→ **Your objective**:
These records contain pictures, which must be left out; copy exactly the lines from the one with "You are a computer-use agent. The" up to and including the one with "Task: Click Logan".

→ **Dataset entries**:
=====
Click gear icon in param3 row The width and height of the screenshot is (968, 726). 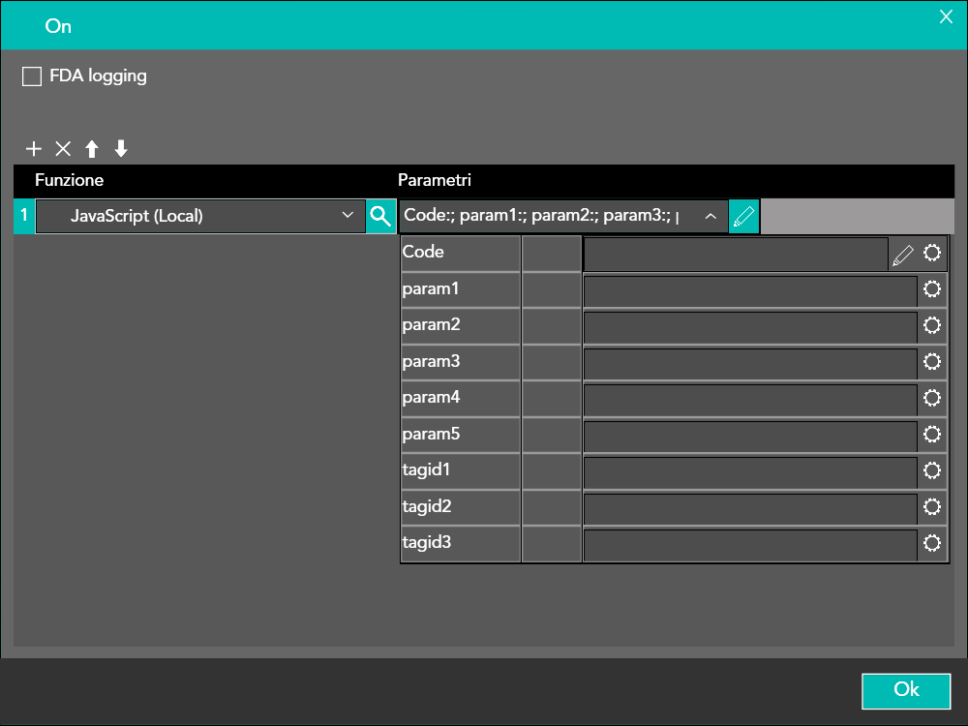coord(932,362)
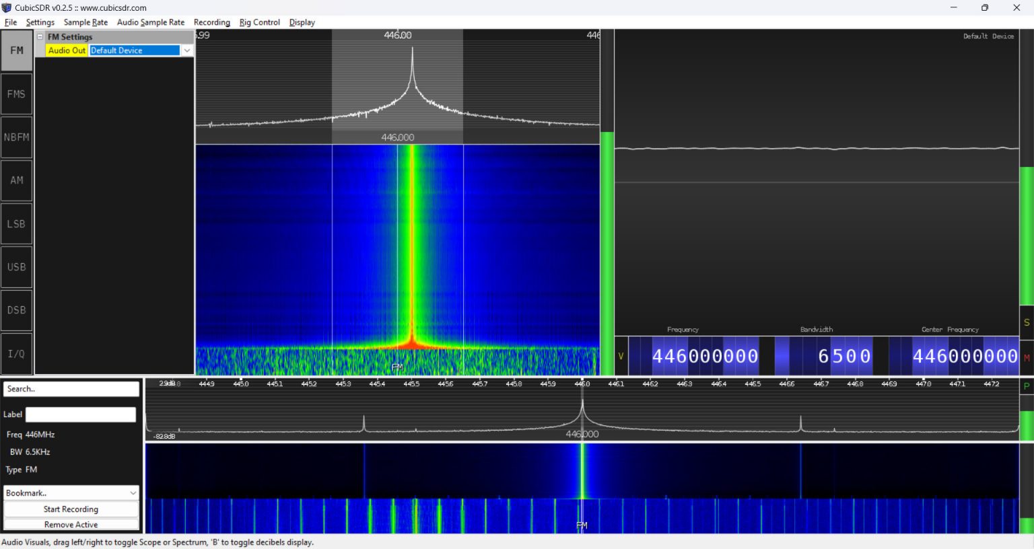Toggle the P peak hold button
This screenshot has height=549, width=1034.
point(1027,386)
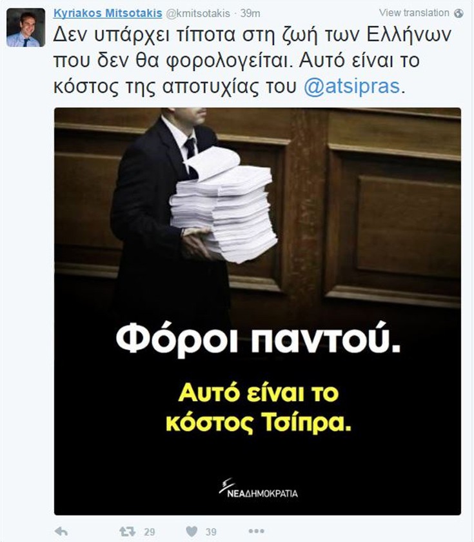Open Kyriakos Mitsotakis's profile avatar
This screenshot has width=474, height=542.
coord(26,28)
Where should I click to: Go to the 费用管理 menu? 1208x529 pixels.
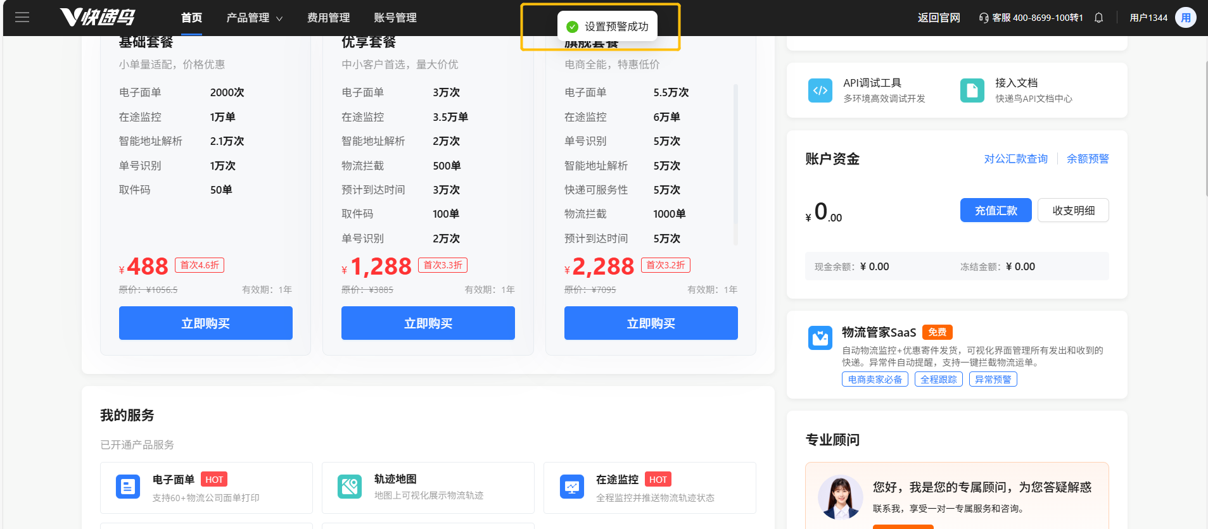tap(328, 18)
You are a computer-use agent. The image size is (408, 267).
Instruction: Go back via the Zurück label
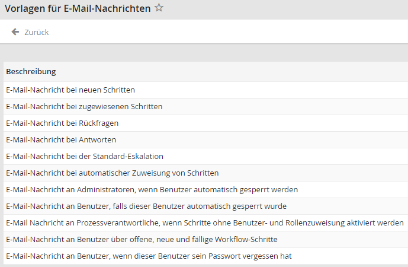pyautogui.click(x=36, y=33)
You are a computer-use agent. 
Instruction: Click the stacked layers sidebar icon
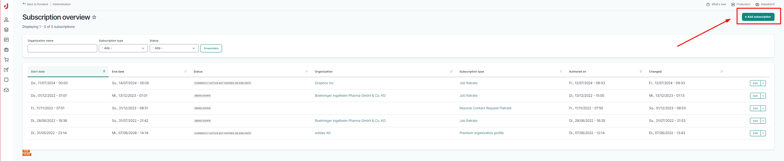[6, 30]
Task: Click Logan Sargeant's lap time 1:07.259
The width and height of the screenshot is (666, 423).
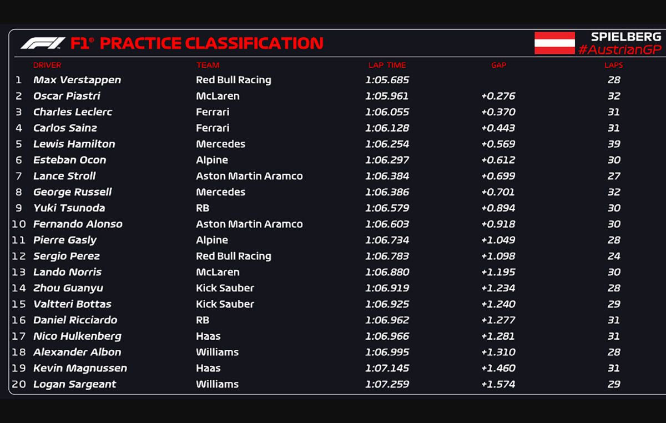Action: pos(387,384)
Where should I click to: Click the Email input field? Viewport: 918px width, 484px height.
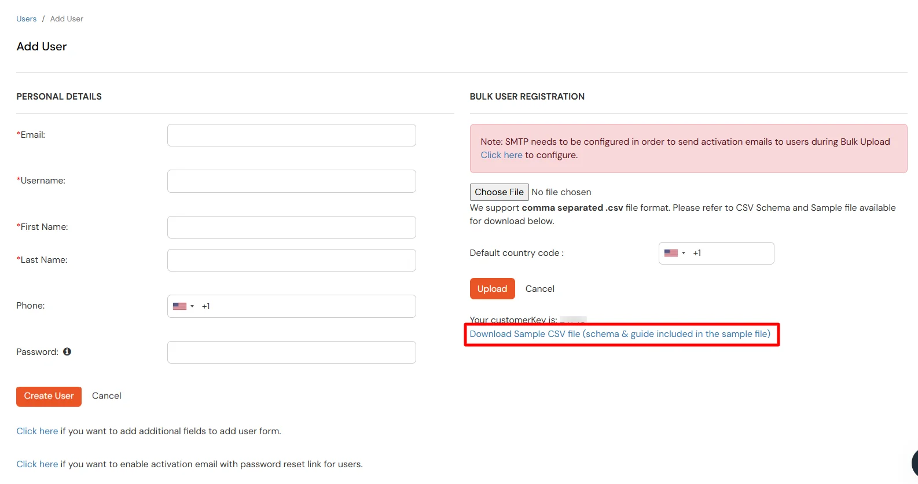pyautogui.click(x=291, y=135)
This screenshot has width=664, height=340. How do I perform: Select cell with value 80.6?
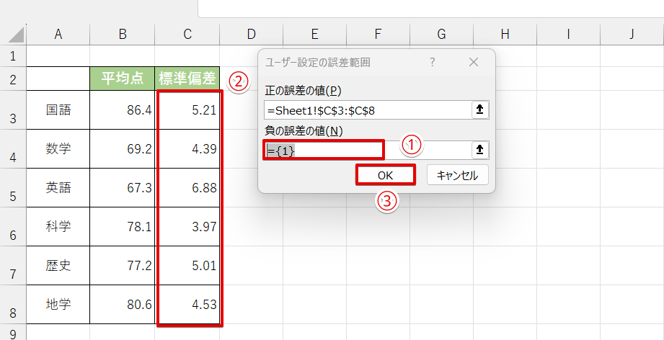[123, 305]
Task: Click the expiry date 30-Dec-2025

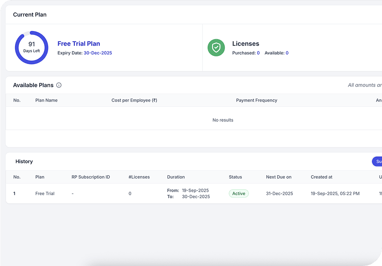Action: click(98, 53)
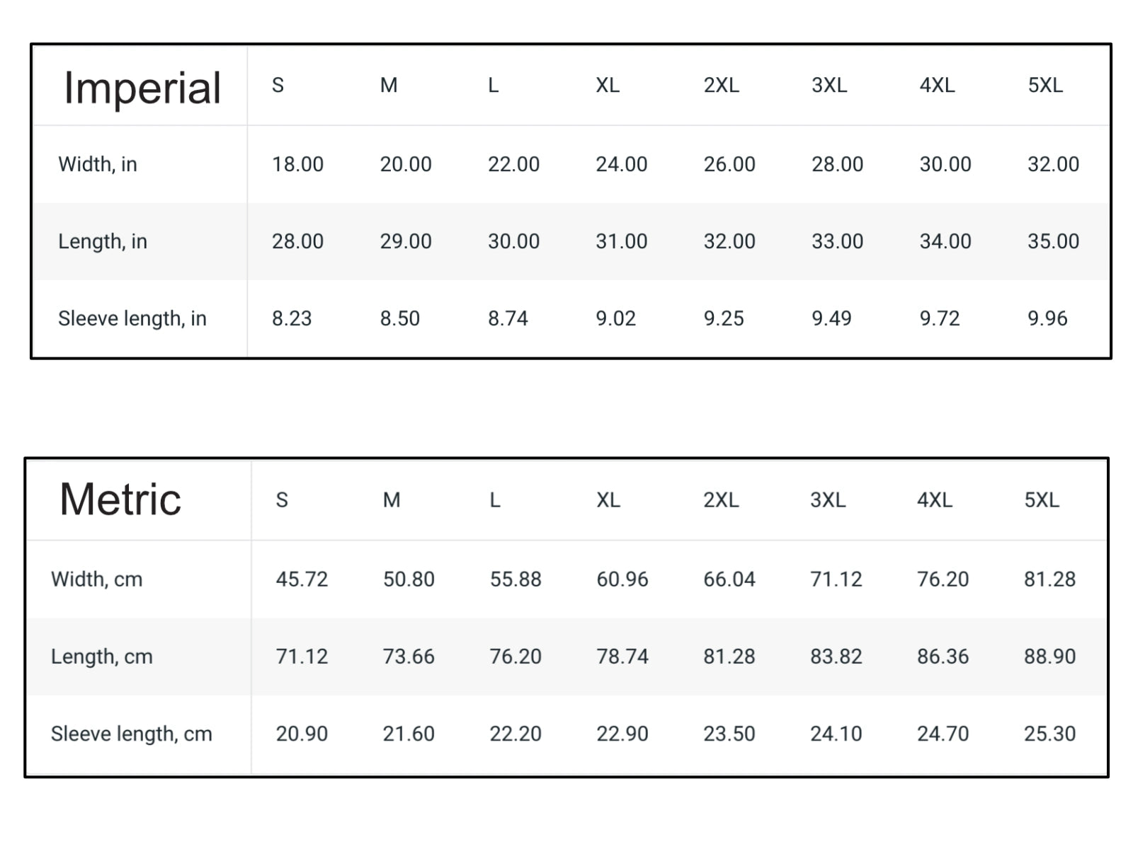Click the "Sleeve length, cm" row label
This screenshot has width=1133, height=849.
132,734
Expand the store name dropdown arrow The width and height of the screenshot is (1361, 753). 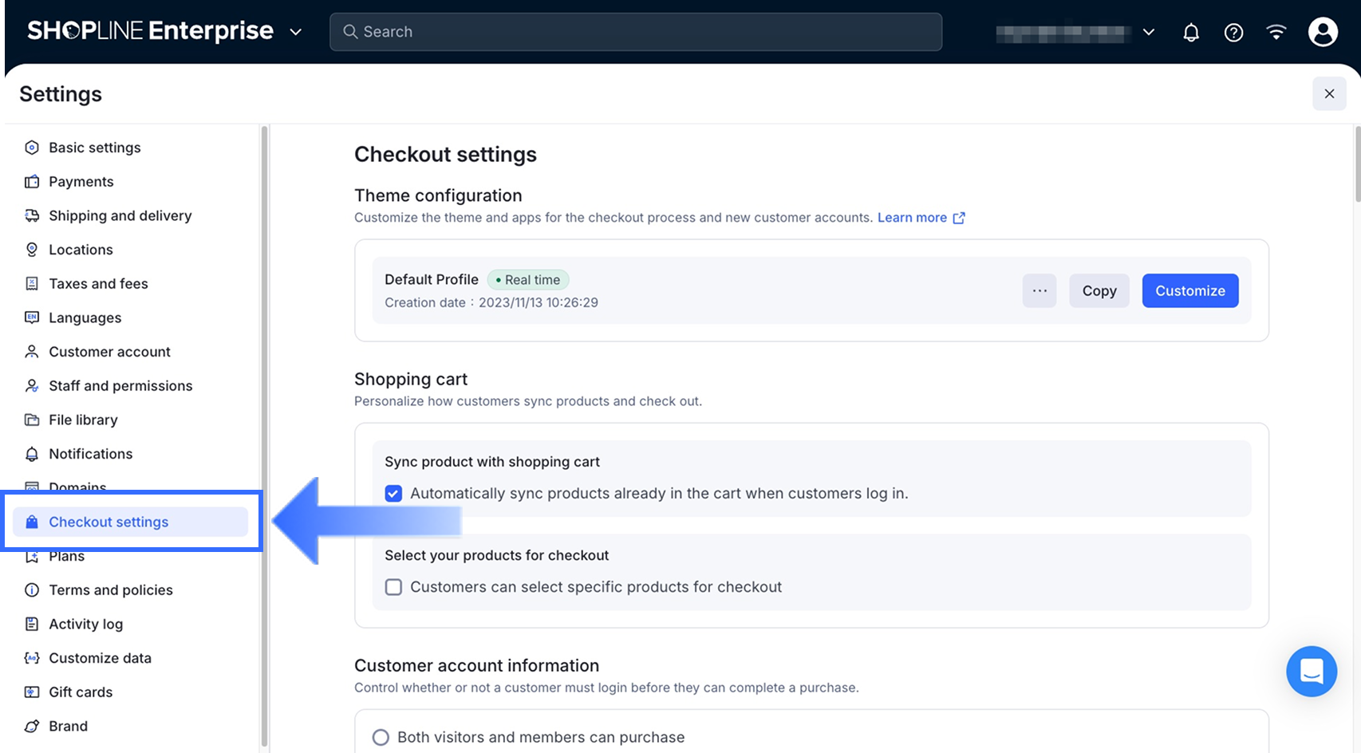click(1149, 32)
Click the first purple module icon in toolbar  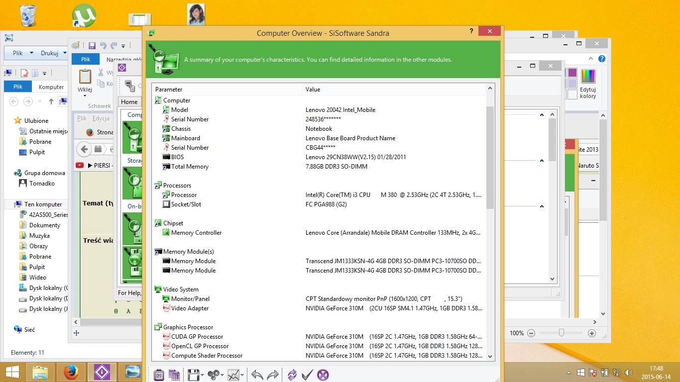159,375
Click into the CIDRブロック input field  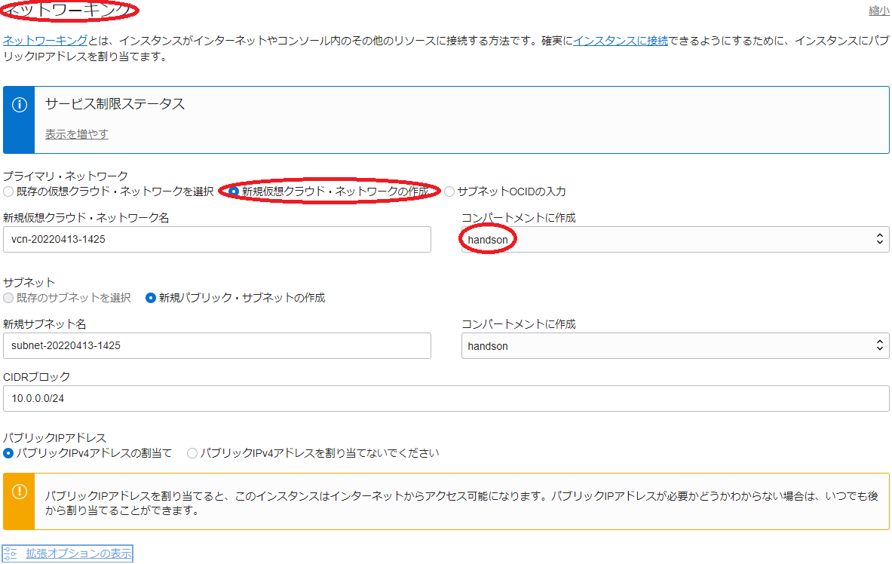point(446,400)
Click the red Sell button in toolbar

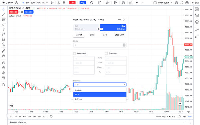[x=72, y=3]
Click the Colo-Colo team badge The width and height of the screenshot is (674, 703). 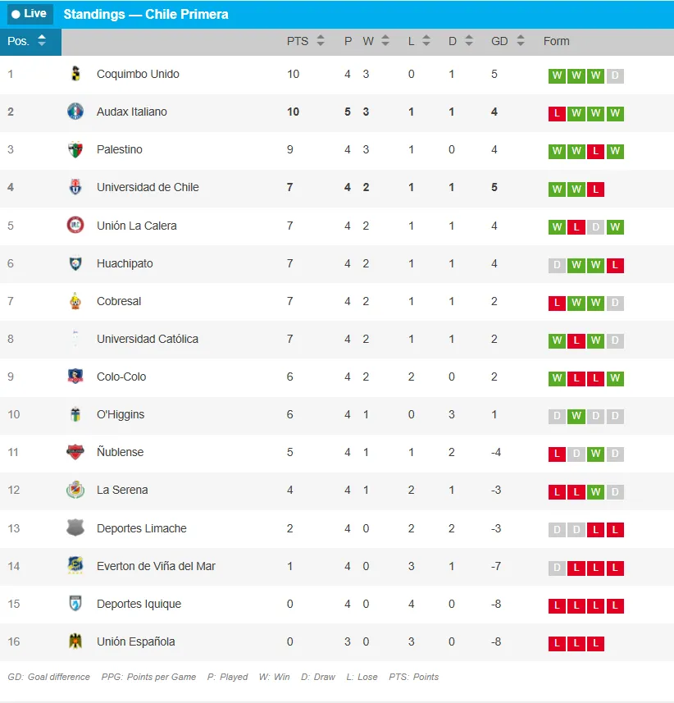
=====
→ **Written solution**:
You are a computer-use agent. The image size is (408, 267).
Instruction: Go back via the Zurück label
pyautogui.click(x=36, y=33)
You are a computer-use agent. 
Instruction: Click the stacked layers sidebar icon
[6, 30]
Task: Click Logan Sargeant's lap time 1:07.259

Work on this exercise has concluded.